The Sessions memo and the rescission memos, Roberts then wrote, did not come close to fulfilling the APA’s procedures: “DHS was ‘required to assess whether there were reliance interests, determine whether they were significant, and weigh any such interests against competing policy concerns,’” Roberts wrote. The agency did not even pretend to do that.
Here, the opinion touched on what we all know the case really was about—the lives of DACA recipients and of the extended families, communities, and institutions they live and work in. These people have emerged from the shadows and registered with DHS, thus putting themselves at risk if the program is ended. Everyone (even Trump in a rare moment of calm) acknowledges the hardship an end to DACA will inflict upon people simply for having been brought here as children.
Roberts’s opinion was careful not to say that these “reliance interests” will make any rescission unlawful; it said that the law required DHS to examine them and explain its decision to override them. “DHS may determine, in the particular context before it, that other interests and policy concerns outweigh any reliance interests,” Roberts wrote. “Making that difficult decision was the agency’s job, but the agency failed to do it.”

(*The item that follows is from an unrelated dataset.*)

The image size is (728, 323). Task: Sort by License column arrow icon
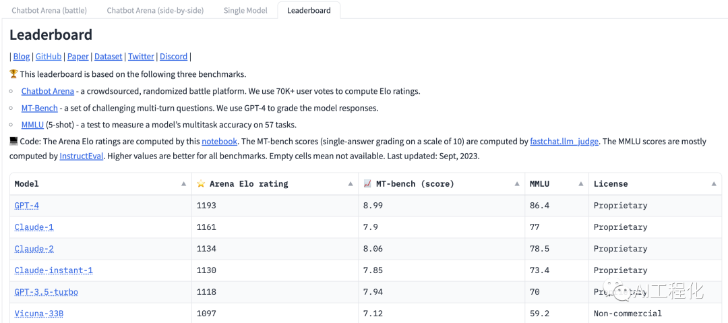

Without foreclosing a new rescission, this part of the opinion served notice that five justices are listening to the argument that lives are at stake, and that an end to DACA will take a toll not just on DACA recipients themselves, but that it will extend to “200,000 U. S.-citizen children, to the schools where DACA recipients study and teach, and to the employers who have invested time and money in training them.” If in fact those real people and real lives have infiltrated the judicial imagination, that would bode ill for a new rescission coming before this Court.
That does not, however, mean that rescission is dead. The administration, if it wants one, gets a do-over. “The appropriate recourse,” Roberts wrote, is “to remand to DHS so that it may consider the problem anew.”
DHS may be able to find a better lawyer than Jeff Sessions this time. If it does, Roberts, at least, seems disposed to consider the new arguments. If he is persuaded, his vote would pair with the other four—whom I have begun to call the “Trump bloc”—who thought this rescission was perfectly legal. Justice Clarence Thomas, in a dissent joined by Justices Samuel Alito and Neil Gorsuch, argued that the original DACA program was, in his judgment, illegal, and that its rescission was thus clearly legal. Thomas accused the majority of political judging: “Today’s decision must be recognized for what it is: an effort to avoid a politically controversial but legally correct decision,” he wrote.
Justice Brett Kavanaugh, in a separate dissent, suggested that the “DACA was illegal” issue is not relevant, since the agency should be able to rescind its decision any time it wants to.
If the administration goes ahead with another try at rescission, the next challenge will be heard after November.